Dimaspun segera beranjak untuk segera pulang kerumah Pak Ismail.

"Assalamu'alaikum." Ucap Dimas.
"Wa'alaikumussalam." Jawab Pak Ismail sambil membukakan pintu rumahnya.
"Hmm Dimas darimana saja, ini sudah malam, Pak Ismail dari tadi nyari." Ucap Pak Ismail yang terlihat begitu sedikit cemas.
"Hehe maaf Pak Ismail, barusan Dimas habis dari pesisir pantai, seperti biasa menghabiskan senja hari, hehe." Ucap Dimas sambil tersenyum.
"Oooh begitu ya hehe, oiya Dim, segera makan malam yah, Pak Ismail tadi sudah masakin." Ucap Pak Ismail dengan begitu sangat lembut terdengar ditelinga Dimas.
"Hehe iya Pak baik, kalau soal makan selalu siap siaga hehe, makasih ya Pak." Ucap Dimas sambil beranjak kedapur.
"Hehehe."

Dimaspun segera menyantap makanan yang telah dihidangkan oleh Pak Ismail.
Bersamaan dengan itu, Pak Ismail yang siap-siap untuk membungkus hadiah oleh-oleh untuk Dimas.

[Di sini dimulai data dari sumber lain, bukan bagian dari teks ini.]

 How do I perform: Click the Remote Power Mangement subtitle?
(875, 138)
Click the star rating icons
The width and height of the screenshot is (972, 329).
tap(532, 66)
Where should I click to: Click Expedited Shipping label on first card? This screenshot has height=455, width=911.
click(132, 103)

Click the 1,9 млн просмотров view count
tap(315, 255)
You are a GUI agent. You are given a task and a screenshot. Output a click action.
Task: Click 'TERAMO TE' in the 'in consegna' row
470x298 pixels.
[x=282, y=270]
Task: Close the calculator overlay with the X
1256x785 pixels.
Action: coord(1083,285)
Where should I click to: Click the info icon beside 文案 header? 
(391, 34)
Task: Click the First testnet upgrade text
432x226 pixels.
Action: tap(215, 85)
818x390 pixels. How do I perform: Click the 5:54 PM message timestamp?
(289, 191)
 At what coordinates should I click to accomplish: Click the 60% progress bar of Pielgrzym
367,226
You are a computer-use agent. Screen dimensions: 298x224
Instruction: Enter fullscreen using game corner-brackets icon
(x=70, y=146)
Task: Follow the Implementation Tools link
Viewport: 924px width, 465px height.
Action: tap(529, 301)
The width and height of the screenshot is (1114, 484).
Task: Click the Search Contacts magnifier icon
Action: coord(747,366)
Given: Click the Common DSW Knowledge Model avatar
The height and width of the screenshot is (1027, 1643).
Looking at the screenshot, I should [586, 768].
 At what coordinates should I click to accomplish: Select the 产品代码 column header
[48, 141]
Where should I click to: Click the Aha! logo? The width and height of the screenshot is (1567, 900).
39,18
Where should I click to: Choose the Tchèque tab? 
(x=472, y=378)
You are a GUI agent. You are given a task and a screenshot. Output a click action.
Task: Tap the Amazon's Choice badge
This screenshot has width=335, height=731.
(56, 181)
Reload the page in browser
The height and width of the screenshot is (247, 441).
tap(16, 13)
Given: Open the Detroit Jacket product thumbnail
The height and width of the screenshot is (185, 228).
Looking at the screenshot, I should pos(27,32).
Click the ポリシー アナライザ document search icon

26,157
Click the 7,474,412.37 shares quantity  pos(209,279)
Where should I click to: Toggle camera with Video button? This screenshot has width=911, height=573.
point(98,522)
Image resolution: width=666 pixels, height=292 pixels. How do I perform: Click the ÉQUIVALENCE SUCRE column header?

"Alhamdulillah kenyaaaang hehe." Ucap Dimas sambil mengusap-usap perutnya.

Tak lama kemudian Pak Ismail memanggil Dimas.

"Dim, Dimas...." seru Pak Ismail.
"Iya Pak Ismail." Ucap Dimas sambil beranjak menemui Pak Ismail di depan teras rumah.
"Sini Dim duduk dulu, Pak Ismail mau kasih kamu hadiah, sebagai kenang-kenangan juga dari Pak Ismail untuk Dimas hehe." Ucap Pak Ismail sambil tersenyum.
"Waaah hadiah? Waaah makasih banyak Pak hehe, tapi hadiahnya apa Pak." Tanya Dimas.

Lalu Pak Ismail memutarkan bola matanya dan menunjuk kan bola matanya kearah bingkisan yang tergeletak diatas meja.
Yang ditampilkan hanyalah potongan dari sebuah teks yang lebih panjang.